隣の池で洗って、大きなザルにくるみを干してました。
1本の木から家族8人が1年間食べるくるみが採れるのです。。
お正月に向けて、おばあちゃんは納屋の入り口のコンクリートの上で、堅い木を敷いてくるみ割をしてました。
尖がってる方を上にして、手で、くるみを掴んで金づちで「ポン」と割ります。
強すぎると殻がぐしゃっと割れて実も粉々に・・・・、弱すぎると割れない!
でも、くるみは同じなものはひとつも無くて、そのくるみの大きさや形に合わせて、強弱つけて割って行きます。
これは職人技ですね(^^)
おばあちゃんは一定のリズムで割って行きます。
その横で、小さかった私はおばあちゃんの話を聞きながら、くるみが割れる様子を見るのが好きでした。

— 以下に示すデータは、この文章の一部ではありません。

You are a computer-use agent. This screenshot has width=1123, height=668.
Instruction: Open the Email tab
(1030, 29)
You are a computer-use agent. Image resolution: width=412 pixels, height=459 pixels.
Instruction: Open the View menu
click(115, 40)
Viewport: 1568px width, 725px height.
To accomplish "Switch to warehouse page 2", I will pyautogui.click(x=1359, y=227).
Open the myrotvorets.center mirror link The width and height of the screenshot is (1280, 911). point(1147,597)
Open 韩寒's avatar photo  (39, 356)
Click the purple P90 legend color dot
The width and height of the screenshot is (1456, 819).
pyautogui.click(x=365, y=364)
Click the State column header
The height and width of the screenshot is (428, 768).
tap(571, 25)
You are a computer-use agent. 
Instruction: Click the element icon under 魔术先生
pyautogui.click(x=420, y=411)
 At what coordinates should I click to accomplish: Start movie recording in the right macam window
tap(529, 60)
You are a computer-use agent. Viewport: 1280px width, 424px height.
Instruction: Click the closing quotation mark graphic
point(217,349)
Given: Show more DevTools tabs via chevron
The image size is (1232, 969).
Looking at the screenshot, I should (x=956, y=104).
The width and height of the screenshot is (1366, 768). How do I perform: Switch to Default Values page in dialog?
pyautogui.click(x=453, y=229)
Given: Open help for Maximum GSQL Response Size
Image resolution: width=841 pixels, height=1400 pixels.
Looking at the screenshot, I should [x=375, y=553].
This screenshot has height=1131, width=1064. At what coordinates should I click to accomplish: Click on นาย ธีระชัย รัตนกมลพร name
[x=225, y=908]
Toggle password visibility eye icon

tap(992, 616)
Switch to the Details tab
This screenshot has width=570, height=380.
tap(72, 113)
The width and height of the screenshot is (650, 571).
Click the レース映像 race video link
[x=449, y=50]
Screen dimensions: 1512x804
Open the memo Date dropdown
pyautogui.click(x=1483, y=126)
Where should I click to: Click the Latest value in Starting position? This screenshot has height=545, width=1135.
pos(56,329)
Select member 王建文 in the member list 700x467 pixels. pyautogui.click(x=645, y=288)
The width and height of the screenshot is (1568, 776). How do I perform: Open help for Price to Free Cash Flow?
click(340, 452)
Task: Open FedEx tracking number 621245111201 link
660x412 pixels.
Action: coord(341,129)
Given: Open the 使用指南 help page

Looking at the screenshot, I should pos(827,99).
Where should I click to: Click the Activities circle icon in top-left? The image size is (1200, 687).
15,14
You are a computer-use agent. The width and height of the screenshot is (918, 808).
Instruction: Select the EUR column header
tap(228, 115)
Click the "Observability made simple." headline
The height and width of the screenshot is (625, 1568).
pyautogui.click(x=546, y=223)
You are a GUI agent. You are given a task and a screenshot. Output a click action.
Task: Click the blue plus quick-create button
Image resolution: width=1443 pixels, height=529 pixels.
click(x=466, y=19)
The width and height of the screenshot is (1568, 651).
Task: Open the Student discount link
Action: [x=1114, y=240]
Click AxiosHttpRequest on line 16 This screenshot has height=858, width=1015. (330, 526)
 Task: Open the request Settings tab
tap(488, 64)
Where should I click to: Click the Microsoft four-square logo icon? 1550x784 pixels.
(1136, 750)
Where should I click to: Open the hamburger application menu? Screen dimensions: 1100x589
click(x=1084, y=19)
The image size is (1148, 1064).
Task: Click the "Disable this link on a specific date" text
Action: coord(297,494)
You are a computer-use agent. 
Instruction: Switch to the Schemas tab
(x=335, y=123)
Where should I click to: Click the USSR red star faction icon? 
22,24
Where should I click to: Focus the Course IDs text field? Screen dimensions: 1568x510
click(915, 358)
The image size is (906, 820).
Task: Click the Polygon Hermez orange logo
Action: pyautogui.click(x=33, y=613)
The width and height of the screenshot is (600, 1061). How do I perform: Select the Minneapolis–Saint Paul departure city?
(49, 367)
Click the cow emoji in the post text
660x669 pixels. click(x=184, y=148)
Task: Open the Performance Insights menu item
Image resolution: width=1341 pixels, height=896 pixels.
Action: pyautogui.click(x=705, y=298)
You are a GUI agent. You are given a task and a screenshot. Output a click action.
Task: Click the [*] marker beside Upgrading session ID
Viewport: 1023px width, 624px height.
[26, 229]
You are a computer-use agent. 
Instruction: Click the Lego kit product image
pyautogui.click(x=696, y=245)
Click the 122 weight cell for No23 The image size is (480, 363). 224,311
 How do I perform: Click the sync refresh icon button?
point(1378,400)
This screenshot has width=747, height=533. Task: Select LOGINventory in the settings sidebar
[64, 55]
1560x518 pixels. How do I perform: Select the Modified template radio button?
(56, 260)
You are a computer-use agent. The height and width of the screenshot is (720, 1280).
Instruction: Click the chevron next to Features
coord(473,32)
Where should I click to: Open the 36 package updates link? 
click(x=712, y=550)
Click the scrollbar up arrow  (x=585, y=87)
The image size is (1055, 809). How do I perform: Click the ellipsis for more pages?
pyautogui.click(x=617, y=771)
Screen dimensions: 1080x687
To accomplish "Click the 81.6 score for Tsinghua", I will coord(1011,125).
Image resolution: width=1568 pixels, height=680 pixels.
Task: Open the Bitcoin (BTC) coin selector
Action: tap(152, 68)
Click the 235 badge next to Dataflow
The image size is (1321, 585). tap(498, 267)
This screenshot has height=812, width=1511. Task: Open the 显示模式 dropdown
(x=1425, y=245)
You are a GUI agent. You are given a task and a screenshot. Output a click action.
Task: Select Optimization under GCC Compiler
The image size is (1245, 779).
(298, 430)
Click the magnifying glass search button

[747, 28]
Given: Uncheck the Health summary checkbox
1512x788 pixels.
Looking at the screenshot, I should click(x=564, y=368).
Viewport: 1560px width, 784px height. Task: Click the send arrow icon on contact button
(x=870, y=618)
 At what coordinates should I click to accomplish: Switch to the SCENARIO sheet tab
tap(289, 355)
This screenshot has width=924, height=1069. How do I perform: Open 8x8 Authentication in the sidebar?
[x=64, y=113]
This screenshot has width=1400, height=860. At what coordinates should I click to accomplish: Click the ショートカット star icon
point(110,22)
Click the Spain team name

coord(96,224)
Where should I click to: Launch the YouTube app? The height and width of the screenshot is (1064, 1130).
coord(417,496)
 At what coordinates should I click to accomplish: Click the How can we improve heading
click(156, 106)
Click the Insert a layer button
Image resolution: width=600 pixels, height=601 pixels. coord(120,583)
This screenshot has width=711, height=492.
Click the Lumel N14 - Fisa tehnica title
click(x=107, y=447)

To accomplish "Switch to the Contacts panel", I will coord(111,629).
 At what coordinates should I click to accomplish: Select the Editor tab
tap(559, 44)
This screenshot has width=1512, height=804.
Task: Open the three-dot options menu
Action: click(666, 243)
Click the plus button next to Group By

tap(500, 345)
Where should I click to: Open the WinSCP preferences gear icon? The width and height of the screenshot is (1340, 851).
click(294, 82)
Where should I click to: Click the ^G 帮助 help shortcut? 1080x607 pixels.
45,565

割ったくるみは先が尖っている彫刻刀のようなもので器用に取り出します。
スポっと、きれいに取れるとおばあちゃんは嬉しそうな笑顔になり、うまく取れなくてボロボロになると少し哀しそうでした。
くるみ割の作業を見てると
「はい。食べらいん」
と言って、私のての平にくるみを乗せてくれます。
ほんの少し、皮の苦みとくるみの旨みが広がり、とても美味しかったのを覚えてます。
お正月はすり鉢でくるみと砂糖を摺って作る、くるみ餅を食べます。
小さい頃の私はくるみ餅が苦手で、今で言うローストで食べるくるみの方が好きでした。
でも、おばあちゃんの笑顔が見たくて、くるみ餅をほうばってました。
今は、くるみの木も無くなり、くるみも拾わなくなりました。
叶わない夢ですが、おばあちゃんが作ったくるみ餅を今、食べたら感動するだろうなぁ~と
思う今日この頃。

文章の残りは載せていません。